The ability to communicate by written and verbal means is an interesting example of the way in which areas of the cerebral cortex are interrelated (see Fig. 6-8). The development and use of these areas are closely connected with the process of learning.
* The auditory areas lie in the temporal lobe. One of these areas, the auditory receiving area, detects sound impulses transmitted from the environment, whereas the surrounding area, the auditory association area, interprets the sounds. Another region of the auditory cortex, the speech comprehension area, or Wernicke area, functions in speech recognition and the meaning of words. Someone who suffers damage in this region of the brain, as by a stroke, will have difficulty in understanding the meaning of speech. The beginnings of language are learned by hearing; thus, the auditory areas for understanding sounds are near the auditory receiving area of the cortex. Babies often appear to understand what is being said long before they do any talking themselves. It is usually several years before children learn to read or write words.
* The motor areas for spoken and written communication lie anterior to the most inferior part of the frontal lobe’s motor cortex. The speech muscles in the tongue, the soft palate, and the larynx are controlled here, in a region named the motor speech area, or Broca area (see Fig. 6-8). A person who suffers damage to this area may have difficulty in producing speech (motor aphasia). Similarly, the written speech center lies anterior to the cortical area that controls the arm and hand muscles. The ability to write words is usually one of the last phases in the development of learning words and their meanings.
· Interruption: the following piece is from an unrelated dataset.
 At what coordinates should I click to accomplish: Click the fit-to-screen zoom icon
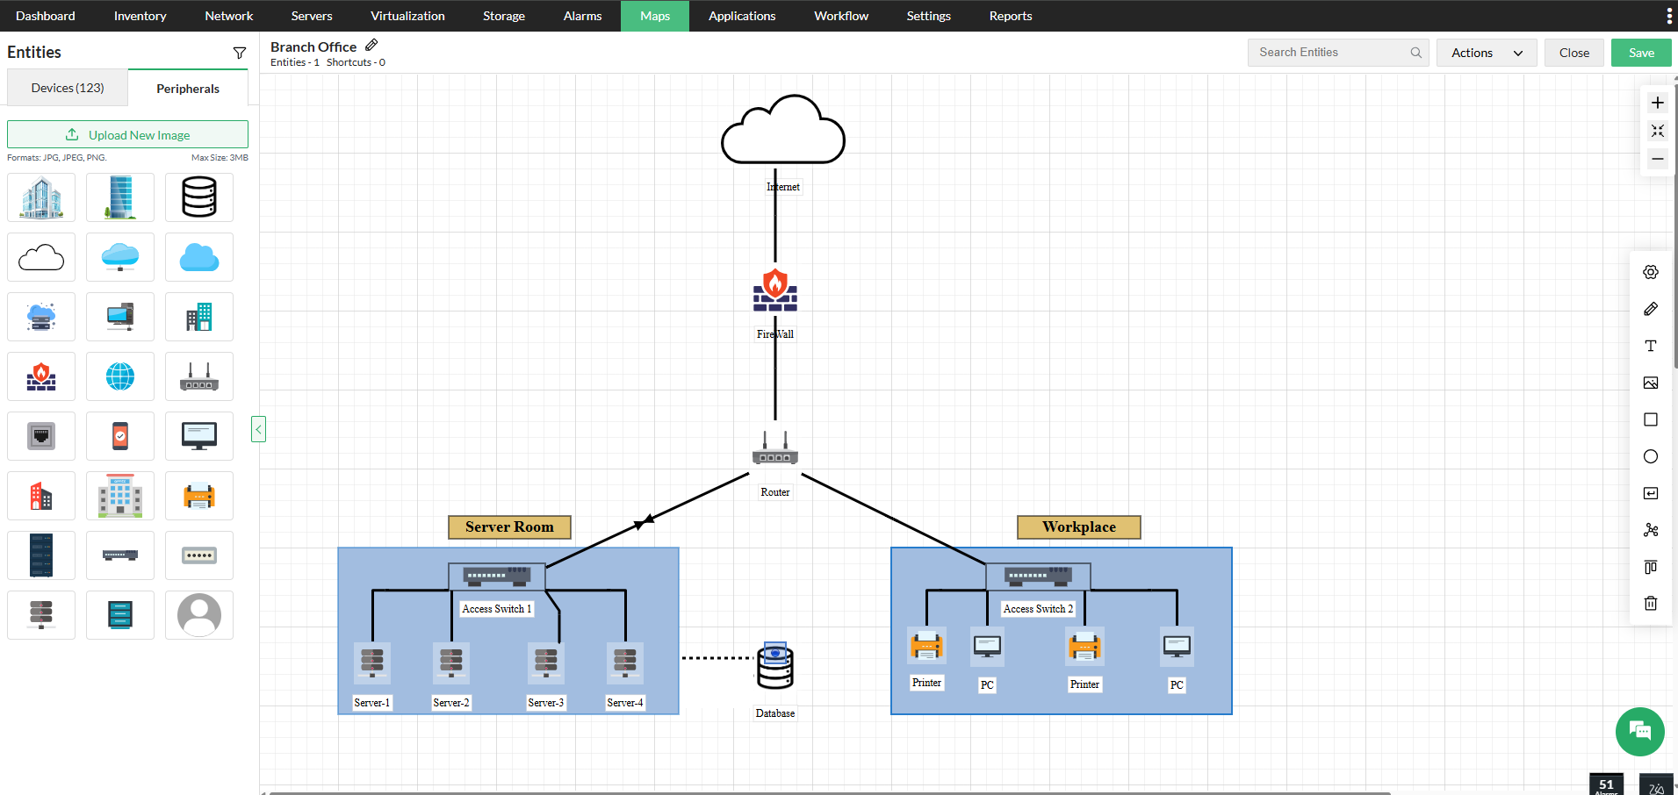tap(1657, 131)
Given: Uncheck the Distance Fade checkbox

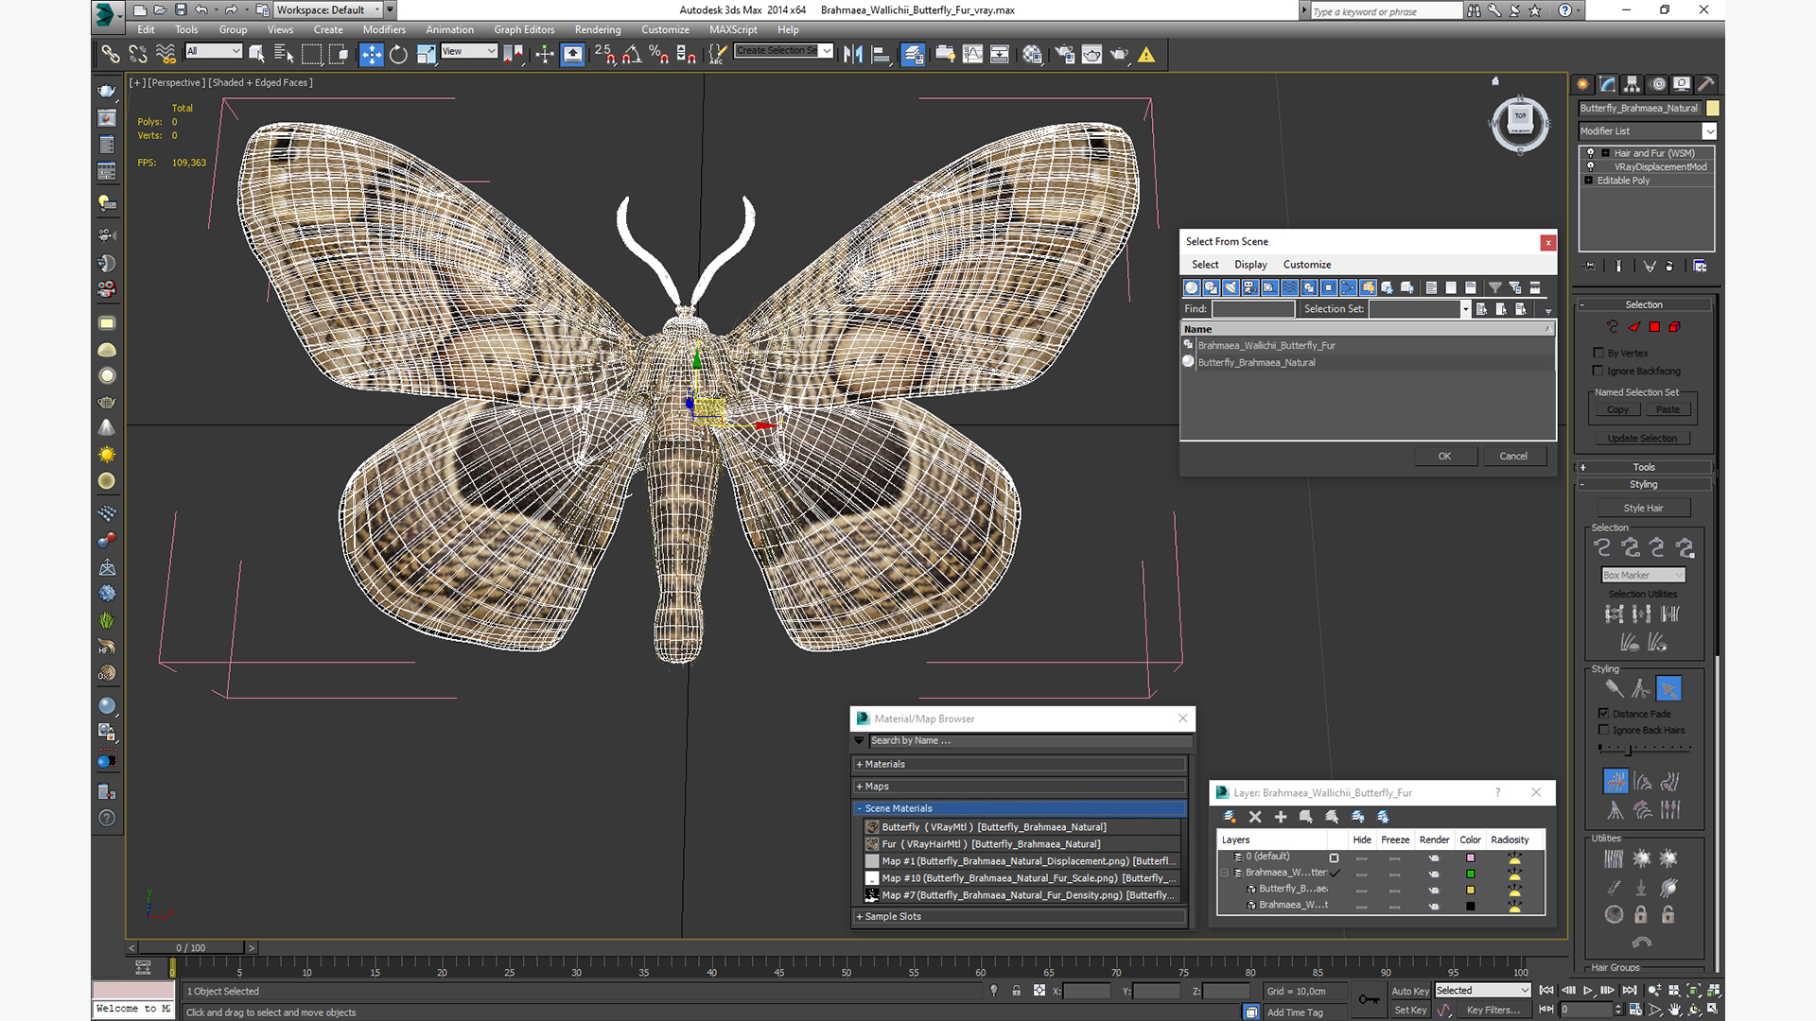Looking at the screenshot, I should [x=1603, y=714].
* The visual areas of the occipital lobe’s cortex are also involved in communication. Here, visual images of language are received. The visual area that lies anterior to the receiving cortex then interprets these visual impulses as words. The ability to read with understanding also develops in this area. You might see writing in the Japanese language, for example, but this would involve only the visual receiving area in the occipital lobe unless you could also understand the words. There is a functional relation among areas of the brain. Many neurons must work together to enable a person to receive, interpret, and respond to verbal and written messages as well as to touch (tactile stimulus) and other sensory stimuli.

Memory and the Learning Process

Memory is the mental faculty for recalling ideas. In the initial stage of the memory process, sensory signals (e.g., visual, auditory) are retained for a very short time, perhaps only fractions of a second. Nevertheless, they can be used for further processing. Short-term memory refers to the retention of bits of information for a few seconds or perhaps a few minutes, after which the information is lost unless reinforced. Long-term memory refers to the storage of information that can be recalled at a later time. There is a tendency for a memory to become more fixed the more often a person repeats the remembered experience; thus, short-term memory signals can lead to long-term memories. Furthermore, the more often a memory is recalled, the more indelible it becomes; such a memory can be so deeply fixed in the brain that it can be recalled immediately. Careful anatomic studies have shown that tiny extensions called fibrils form at the synapses in the cerebral cortex, enabling impulses to travel more easily from one neuron to another. The number of these fibrils increases with age. Physiologic studies show that rehearsal (repetition) of the same information again and again accelerates and potentiates the degree of transfer of short-term memory into long-term memory. A person who is wide awake memorizes far better than does a person who is in a state of mental fatigue. It has also been noted that the brain is able to organize information so that new ideas are stored in the same areas in which similar ones had been stored before.